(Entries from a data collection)
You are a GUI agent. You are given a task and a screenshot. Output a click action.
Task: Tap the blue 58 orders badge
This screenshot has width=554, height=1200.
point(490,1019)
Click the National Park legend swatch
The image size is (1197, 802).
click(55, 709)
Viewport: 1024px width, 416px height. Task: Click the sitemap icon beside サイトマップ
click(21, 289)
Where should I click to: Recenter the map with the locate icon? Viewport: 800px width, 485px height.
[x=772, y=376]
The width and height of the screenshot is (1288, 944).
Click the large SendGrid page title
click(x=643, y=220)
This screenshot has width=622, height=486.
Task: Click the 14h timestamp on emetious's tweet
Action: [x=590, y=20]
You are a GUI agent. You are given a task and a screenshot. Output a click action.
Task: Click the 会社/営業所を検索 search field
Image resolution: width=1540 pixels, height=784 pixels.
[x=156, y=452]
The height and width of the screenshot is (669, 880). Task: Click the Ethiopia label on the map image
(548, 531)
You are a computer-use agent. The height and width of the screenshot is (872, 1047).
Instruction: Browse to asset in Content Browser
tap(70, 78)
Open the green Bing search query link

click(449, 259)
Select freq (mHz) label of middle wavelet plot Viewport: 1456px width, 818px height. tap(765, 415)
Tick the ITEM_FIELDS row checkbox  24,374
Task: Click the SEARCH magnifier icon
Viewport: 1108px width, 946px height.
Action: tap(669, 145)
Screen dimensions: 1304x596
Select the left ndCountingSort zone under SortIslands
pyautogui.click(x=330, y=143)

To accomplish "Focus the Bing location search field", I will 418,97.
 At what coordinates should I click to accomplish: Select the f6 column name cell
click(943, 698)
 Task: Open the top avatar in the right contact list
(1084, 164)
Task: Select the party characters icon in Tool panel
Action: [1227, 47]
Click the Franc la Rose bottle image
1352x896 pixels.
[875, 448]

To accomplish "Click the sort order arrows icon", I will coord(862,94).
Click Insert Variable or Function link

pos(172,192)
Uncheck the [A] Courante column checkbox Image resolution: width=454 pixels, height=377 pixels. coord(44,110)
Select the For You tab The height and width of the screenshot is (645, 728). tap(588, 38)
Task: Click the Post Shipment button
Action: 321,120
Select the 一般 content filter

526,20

(Problem statement)
Retype every one of the entries above line for line, with no changes.

(Final result)
You are a GUI agent. You are given a task and a screenshot. Output a click action.
Task: Tap the blue 58 orders badge
This screenshot has width=554, height=1200.
point(490,1019)
Click the National Park legend swatch
The image size is (1197, 802).
click(55, 709)
Viewport: 1024px width, 416px height. Task: Click the sitemap icon beside サイトマップ
click(21, 289)
Where should I click to: Recenter the map with the locate icon? Viewport: 800px width, 485px height.
[x=772, y=376]
The width and height of the screenshot is (1288, 944).
Click the large SendGrid page title
click(x=643, y=220)
This screenshot has width=622, height=486.
Task: Click the 14h timestamp on emetious's tweet
Action: [x=590, y=20]
You are a GUI agent. You are given a task and a screenshot. Output a click action.
Task: Click the 会社/営業所を検索 search field
Image resolution: width=1540 pixels, height=784 pixels.
[x=156, y=452]
The height and width of the screenshot is (669, 880). Task: Click the Ethiopia label on the map image
(548, 531)
You are a computer-use agent. The height and width of the screenshot is (872, 1047).
Instruction: Browse to asset in Content Browser
tap(70, 78)
Open the green Bing search query link

click(449, 259)
Select freq (mHz) label of middle wavelet plot Viewport: 1456px width, 818px height. tap(765, 415)
Tick the ITEM_FIELDS row checkbox  24,374
Task: Click the SEARCH magnifier icon
Viewport: 1108px width, 946px height.
Action: tap(669, 145)
Screen dimensions: 1304x596
Select the left ndCountingSort zone under SortIslands
pyautogui.click(x=330, y=143)

To accomplish "Focus the Bing location search field", I will 418,97.
 At what coordinates should I click to accomplish: Select the f6 column name cell
click(943, 698)
 Task: Open the top avatar in the right contact list
(1084, 164)
Task: Select the party characters icon in Tool panel
Action: [1227, 47]
Click the Franc la Rose bottle image
1352x896 pixels.
[875, 448]

To accomplish "Click the sort order arrows icon", I will coord(862,94).
Click Insert Variable or Function link

pos(172,192)
Uncheck the [A] Courante column checkbox Image resolution: width=454 pixels, height=377 pixels. coord(44,110)
Select the For You tab The height and width of the screenshot is (645, 728). tap(588, 38)
Task: Click the Post Shipment button
Action: 321,120
Select the 一般 content filter

526,20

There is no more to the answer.